> [Work instruction] Starting from the line in which "You are a computer-use agent. Viewport: 640px" appears, output every line down to the last line of the data below, exactly and without anything more.

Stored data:
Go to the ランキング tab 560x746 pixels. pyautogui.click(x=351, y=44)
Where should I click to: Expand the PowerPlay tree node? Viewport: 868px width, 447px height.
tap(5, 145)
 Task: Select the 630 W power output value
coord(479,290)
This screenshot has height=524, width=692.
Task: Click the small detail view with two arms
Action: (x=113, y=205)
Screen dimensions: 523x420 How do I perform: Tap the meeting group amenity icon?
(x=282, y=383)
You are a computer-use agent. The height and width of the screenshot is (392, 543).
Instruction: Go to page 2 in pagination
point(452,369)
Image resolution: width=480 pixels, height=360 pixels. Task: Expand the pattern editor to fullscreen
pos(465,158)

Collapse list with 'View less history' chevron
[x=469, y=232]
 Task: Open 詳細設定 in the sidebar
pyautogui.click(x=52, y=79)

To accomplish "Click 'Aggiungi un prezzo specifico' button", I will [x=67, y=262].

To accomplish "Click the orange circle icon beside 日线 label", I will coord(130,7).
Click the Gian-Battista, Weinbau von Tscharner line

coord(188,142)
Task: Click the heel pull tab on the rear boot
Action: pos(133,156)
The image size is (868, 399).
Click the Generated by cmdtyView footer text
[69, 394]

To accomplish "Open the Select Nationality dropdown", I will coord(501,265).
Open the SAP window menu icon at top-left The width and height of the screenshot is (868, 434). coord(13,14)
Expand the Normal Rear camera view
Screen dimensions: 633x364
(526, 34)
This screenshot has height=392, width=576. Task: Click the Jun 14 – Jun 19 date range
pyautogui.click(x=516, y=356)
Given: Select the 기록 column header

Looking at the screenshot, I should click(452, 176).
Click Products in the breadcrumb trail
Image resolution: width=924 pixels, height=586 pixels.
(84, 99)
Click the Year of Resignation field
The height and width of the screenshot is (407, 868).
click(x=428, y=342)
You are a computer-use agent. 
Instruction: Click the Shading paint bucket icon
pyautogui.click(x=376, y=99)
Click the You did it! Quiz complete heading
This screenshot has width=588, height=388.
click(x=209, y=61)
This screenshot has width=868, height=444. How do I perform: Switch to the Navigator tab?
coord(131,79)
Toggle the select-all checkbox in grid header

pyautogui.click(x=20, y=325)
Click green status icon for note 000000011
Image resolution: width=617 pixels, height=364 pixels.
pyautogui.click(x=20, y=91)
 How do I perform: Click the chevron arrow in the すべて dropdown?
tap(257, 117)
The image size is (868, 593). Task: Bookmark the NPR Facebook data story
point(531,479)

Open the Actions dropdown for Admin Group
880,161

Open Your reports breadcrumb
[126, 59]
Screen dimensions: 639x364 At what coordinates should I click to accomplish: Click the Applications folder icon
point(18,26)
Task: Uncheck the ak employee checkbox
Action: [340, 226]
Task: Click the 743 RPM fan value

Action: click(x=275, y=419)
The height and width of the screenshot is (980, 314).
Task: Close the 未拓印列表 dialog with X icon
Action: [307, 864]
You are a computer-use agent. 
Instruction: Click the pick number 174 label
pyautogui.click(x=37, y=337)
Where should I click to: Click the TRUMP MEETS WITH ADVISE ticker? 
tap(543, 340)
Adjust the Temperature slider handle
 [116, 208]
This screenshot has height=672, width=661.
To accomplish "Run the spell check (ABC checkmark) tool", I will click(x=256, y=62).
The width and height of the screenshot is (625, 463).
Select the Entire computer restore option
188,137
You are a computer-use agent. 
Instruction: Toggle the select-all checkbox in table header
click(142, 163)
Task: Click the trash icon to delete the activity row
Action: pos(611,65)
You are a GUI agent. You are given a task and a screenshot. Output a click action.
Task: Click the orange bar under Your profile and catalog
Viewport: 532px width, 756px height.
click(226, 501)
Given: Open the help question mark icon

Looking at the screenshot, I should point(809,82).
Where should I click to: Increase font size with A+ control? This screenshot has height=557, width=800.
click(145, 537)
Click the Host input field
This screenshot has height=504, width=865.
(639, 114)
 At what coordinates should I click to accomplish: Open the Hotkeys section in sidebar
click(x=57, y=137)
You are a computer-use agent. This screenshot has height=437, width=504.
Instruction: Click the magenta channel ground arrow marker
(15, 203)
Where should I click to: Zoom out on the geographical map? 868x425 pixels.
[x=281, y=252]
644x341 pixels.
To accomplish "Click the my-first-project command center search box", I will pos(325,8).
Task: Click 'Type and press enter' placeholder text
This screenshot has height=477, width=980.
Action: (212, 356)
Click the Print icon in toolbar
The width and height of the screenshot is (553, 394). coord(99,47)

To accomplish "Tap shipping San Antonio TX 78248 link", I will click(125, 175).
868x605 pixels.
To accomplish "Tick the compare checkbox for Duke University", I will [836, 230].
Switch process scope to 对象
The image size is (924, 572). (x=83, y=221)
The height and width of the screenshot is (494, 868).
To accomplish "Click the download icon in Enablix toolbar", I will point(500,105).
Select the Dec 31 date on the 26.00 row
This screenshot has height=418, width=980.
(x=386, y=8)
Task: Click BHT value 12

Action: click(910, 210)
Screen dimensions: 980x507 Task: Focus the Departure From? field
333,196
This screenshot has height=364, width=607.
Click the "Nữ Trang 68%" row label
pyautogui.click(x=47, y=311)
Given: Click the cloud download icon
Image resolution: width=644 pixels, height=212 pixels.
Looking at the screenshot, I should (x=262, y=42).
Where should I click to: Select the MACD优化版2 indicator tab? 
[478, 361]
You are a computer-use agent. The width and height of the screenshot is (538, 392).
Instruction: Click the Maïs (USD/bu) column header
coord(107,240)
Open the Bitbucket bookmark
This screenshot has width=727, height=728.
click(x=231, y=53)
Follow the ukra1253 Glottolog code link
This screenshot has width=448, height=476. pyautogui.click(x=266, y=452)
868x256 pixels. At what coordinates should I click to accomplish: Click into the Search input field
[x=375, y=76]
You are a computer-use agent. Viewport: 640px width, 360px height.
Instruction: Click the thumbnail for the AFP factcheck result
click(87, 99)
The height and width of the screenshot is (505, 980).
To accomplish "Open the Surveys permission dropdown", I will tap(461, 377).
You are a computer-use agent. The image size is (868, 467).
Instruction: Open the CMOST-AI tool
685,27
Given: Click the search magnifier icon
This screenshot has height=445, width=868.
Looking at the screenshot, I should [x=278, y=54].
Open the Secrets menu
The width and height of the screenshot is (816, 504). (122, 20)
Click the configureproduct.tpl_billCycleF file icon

> [Exercise solution]
You are a computer-use agent. Viewport: 640px width, 360px height.
Instruction: Click the thumbnail for the AFP factcheck result
click(87, 99)
The height and width of the screenshot is (505, 980).
To accomplish "Open the Surveys permission dropdown", I will tap(461, 377).
You are a computer-use agent. The image size is (868, 467).
Instruction: Open the CMOST-AI tool
685,27
Given: Click the search magnifier icon
This screenshot has height=445, width=868.
Looking at the screenshot, I should [x=278, y=54].
Open the Secrets menu
The width and height of the screenshot is (816, 504). (122, 20)
Click the configureproduct.tpl_billCycleF file icon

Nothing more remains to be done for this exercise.